▶ Exercise requirements:
Copy out the lines below that hold the word "Política".

▶ Available data:
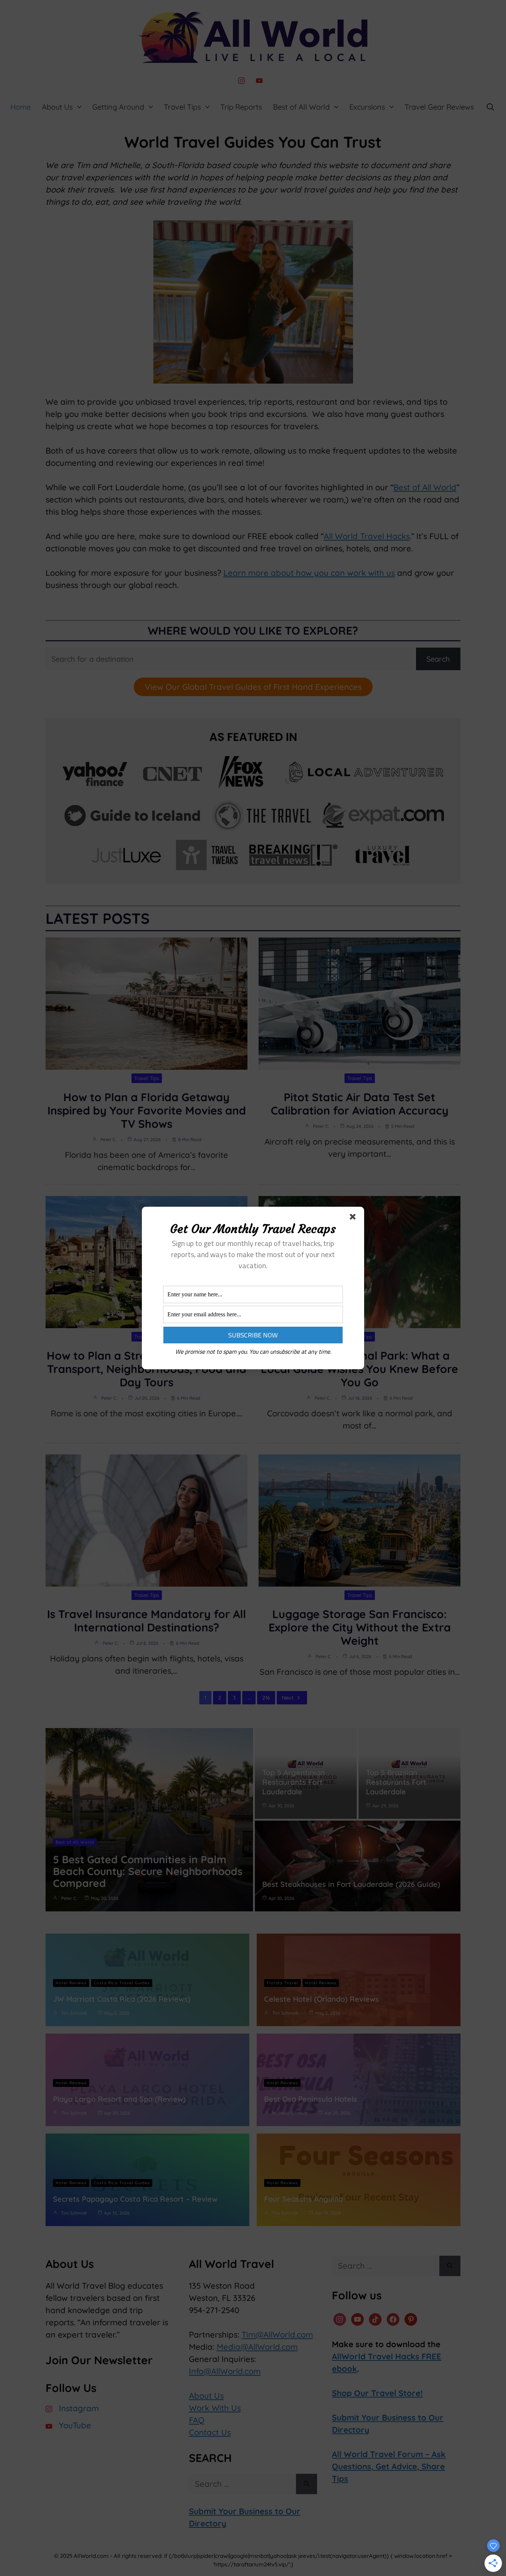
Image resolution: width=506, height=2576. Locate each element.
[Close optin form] (354, 1218)
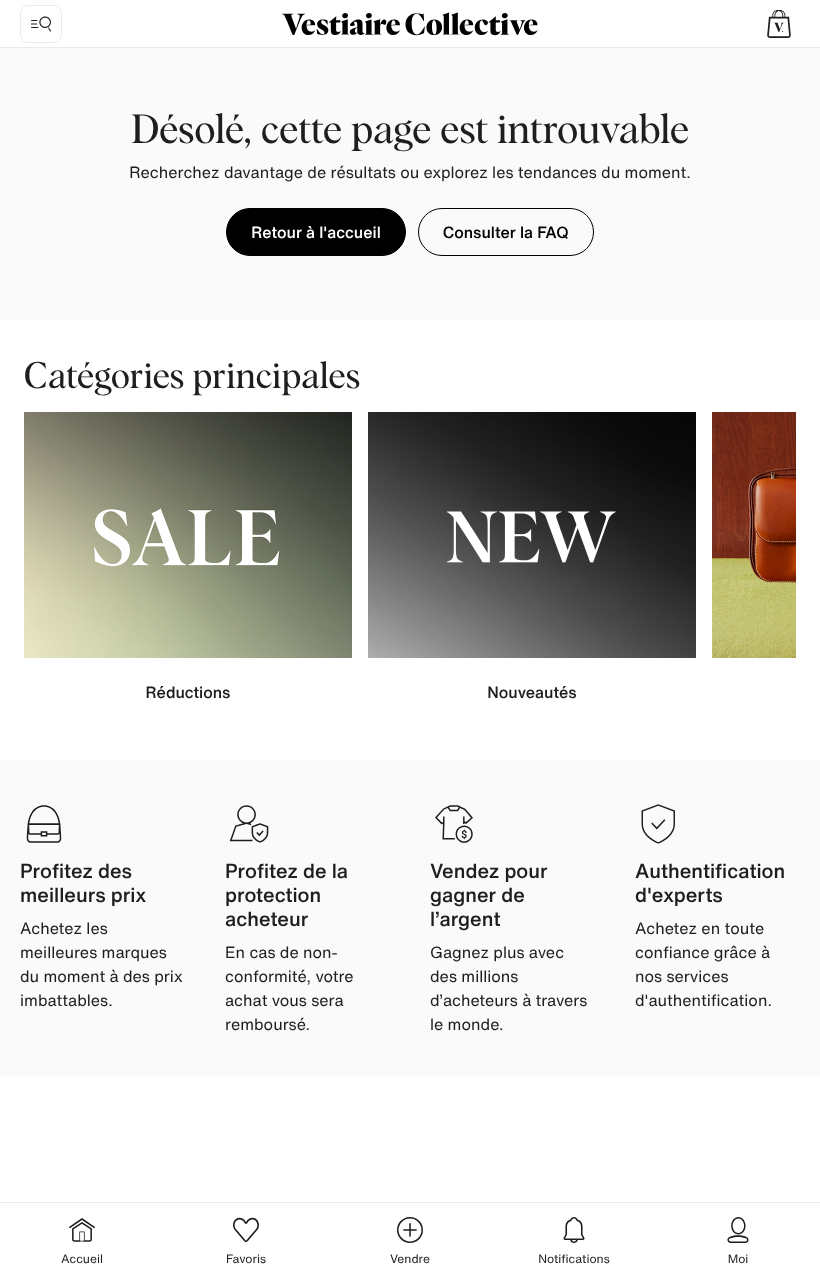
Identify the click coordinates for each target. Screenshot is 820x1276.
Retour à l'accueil (315, 232)
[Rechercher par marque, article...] (41, 24)
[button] (779, 24)
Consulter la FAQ (506, 232)
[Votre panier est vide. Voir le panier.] (779, 24)
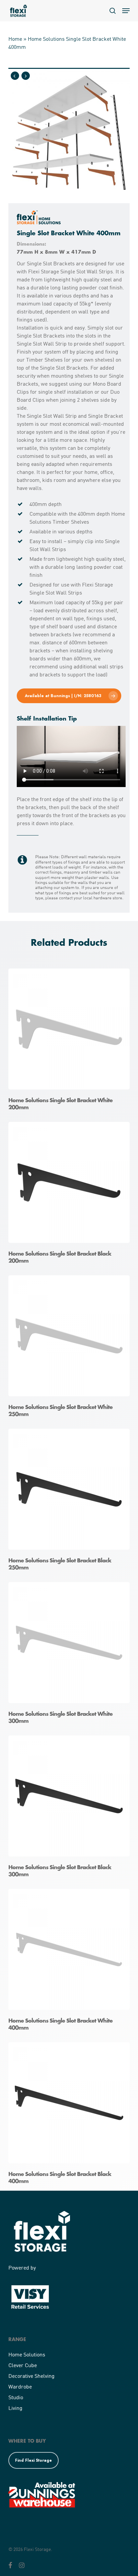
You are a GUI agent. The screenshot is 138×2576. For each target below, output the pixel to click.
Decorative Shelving (31, 2375)
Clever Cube (22, 2365)
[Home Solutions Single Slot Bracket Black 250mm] (70, 1502)
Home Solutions (26, 2354)
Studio (15, 2397)
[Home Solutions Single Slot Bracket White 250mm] (70, 1348)
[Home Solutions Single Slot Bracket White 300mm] (70, 1655)
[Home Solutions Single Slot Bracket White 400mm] (70, 1962)
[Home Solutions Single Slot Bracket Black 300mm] (70, 1809)
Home (15, 38)
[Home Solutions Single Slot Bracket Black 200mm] (70, 1195)
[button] (126, 10)
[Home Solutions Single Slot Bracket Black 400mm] (70, 2115)
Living (15, 2408)
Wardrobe (20, 2386)
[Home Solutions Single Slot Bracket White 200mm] (70, 1042)
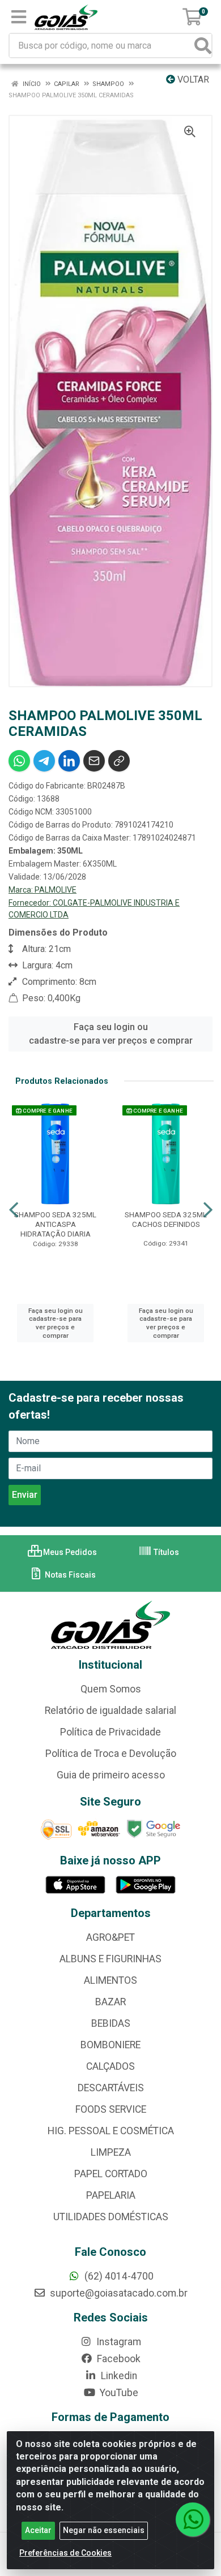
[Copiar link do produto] (119, 761)
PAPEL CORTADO (110, 2173)
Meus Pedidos (69, 1552)
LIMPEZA (111, 2152)
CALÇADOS (110, 2066)
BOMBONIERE (110, 2045)
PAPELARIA (110, 2195)
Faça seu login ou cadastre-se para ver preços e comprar (111, 1034)
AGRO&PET (110, 1937)
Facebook (118, 2358)
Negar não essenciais (103, 2530)
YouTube (117, 2392)
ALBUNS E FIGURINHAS (111, 1959)
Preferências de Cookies (65, 2552)
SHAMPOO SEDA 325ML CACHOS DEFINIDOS (166, 1219)
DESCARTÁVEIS (111, 2087)
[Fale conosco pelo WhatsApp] (193, 2519)
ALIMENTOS (110, 1980)
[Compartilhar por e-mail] (94, 761)
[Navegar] (13, 1210)
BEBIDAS (110, 2023)
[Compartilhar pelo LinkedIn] (69, 761)
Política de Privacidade (110, 1732)
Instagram (117, 2341)
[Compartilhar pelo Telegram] (44, 761)
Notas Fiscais (69, 1574)
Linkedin (118, 2375)
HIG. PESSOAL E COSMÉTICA (111, 2130)
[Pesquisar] (202, 45)
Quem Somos (110, 1689)
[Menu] (18, 17)
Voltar (192, 79)
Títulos (165, 1552)
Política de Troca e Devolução (110, 1753)
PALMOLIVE (55, 889)
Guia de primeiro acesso (111, 1775)
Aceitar (38, 2530)
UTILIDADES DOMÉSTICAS (110, 2216)
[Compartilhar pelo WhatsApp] (19, 761)
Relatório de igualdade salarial (110, 1710)
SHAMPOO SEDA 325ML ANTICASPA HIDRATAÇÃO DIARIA (55, 1224)
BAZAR (110, 2002)
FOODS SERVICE (110, 2109)
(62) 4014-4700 (118, 2276)
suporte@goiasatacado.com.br (118, 2293)
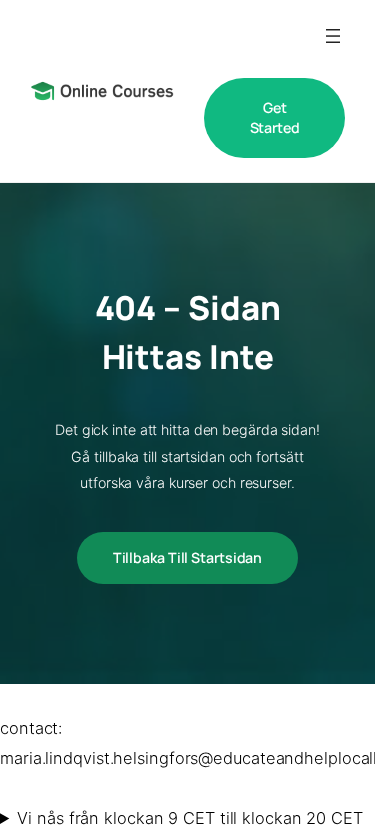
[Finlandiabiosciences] (102, 90)
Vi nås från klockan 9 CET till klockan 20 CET (190, 818)
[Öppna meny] (333, 36)
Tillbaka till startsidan (188, 557)
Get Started (275, 117)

▶ Answer below:
Política de Privacidade (110, 1732)
Política de Troca e Devolução (110, 1753)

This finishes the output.